Apart from that, my job involved a lot of different skills – decision making under pressure, content creation, resource management, subject-specific skills etc…it also requires a lot of emotional intelligence and self-regulation. I’ve been in this sector for 8 years and I make 1,700 a month (after tax). It’s a struggle to keep up and considering so much is expected of me I feel I should be earning more.

What’s more is that we’re expected and pressured to take work home and continue working from home. I’m supposed to have some slots at work where I don’t deal with clients so that I can work on the administrative side of things – yet somehow these always end up being filled up with meetings or clerical things that I need to get done, or are just 40 minute slots! If I don’t take work home I fall behind in my personal life/chores/neglect my family etc.

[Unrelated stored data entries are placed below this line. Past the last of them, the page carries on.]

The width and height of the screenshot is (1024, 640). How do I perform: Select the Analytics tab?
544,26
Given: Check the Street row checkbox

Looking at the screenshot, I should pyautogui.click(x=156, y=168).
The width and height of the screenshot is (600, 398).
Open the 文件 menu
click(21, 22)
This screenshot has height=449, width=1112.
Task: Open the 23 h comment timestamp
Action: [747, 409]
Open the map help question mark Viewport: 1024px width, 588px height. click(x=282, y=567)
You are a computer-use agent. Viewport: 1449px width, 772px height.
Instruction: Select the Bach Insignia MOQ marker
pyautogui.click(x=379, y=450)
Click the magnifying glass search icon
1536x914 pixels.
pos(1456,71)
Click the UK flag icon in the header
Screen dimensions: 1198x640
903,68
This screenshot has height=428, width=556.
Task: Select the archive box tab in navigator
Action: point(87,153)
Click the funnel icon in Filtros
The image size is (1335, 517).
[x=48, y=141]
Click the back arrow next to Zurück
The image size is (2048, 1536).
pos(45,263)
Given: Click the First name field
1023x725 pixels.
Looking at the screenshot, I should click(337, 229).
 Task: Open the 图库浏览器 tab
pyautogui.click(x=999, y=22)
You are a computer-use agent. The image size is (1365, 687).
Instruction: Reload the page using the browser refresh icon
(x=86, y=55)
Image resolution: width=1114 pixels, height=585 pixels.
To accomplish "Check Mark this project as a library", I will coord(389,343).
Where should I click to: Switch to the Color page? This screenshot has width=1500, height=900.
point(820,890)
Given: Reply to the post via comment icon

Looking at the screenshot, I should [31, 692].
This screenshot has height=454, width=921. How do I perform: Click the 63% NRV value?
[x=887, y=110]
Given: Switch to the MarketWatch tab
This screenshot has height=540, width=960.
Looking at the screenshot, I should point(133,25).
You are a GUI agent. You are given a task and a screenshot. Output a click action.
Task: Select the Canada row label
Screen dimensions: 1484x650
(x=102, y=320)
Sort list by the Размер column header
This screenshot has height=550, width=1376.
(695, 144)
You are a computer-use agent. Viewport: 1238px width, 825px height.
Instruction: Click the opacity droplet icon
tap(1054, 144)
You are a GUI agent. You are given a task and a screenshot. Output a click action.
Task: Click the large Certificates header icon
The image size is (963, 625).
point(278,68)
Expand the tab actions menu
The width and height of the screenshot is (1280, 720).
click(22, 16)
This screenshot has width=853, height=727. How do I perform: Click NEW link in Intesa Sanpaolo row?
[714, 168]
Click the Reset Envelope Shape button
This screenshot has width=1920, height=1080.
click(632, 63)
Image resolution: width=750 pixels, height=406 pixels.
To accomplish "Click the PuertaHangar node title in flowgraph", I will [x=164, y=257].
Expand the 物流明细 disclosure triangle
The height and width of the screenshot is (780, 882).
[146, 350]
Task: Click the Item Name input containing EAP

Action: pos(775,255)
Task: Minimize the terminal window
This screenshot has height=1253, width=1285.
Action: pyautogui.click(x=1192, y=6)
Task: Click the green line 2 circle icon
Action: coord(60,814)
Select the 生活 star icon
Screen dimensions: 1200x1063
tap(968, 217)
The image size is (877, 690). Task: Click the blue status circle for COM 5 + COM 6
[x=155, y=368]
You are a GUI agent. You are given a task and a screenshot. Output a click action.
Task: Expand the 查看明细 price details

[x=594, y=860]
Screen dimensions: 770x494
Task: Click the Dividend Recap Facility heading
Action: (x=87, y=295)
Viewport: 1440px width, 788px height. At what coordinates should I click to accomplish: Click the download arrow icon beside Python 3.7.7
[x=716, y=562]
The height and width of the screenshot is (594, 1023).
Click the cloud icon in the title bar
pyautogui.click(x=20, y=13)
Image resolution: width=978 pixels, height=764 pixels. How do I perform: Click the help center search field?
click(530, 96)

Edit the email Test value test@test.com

This might sound stupid but another thing is that the work environment is really lacking of respect to us as humans. We don’t even have coffee available, sometimes run out of water and have to go and ask admin for more water, the toilets don’t even have toilet paper, we can’t use the bathroom whenever we want and office supplies are kept locked up.

One good thing is that we get a good amount of shutdown, but the truth is I’m so burnt out and wound up that I spend half my shutdown unable to relax, and then the other half is spent doing some work tasks so I won’t fall behind. Also, because we have shutdown we don’t get much leave during actual work periods.

Plus, apart from being a very fast-paced work environment, the CEOs/board members are super obsessed with numbers and output and want the company to look really good in the media, so they constantly change the way we have to operate in order to boost performance. It’s exhausting because we can’t keep up with all the new changes and systems. In the past 8 years they’ve introduced something new almost every year!

Finally, we’re very short-staffed (because clearly this job isn’t appealing to most people) and so there isn’t much chance of upwards progression. No promotions are available and we’re all working at maximum capacity with no one to relieve us. If we are sick we fall behind and our clients complain if we take ‘too much’ sick (according to them).

I love this job because when things are good, I get a lot of satisfaction, but lately it’s been too much.

I don’t know…should I ‘run’? Should I leave?

Thank you for reading this far. I wonder what you’re thinking, and if it will change when I tell you that I’m a secondary school teacher. Will that change your opinion? It seems we’re expected to tolerate abusive systems ‘for the children’. We are hurting and we need everyone’s support. When the education system falls apart, so does society.

Please, support us in your words and actions. Teach your kids to respect us and work with us, not against us – otherwise there will be no one left to teach the next generation.”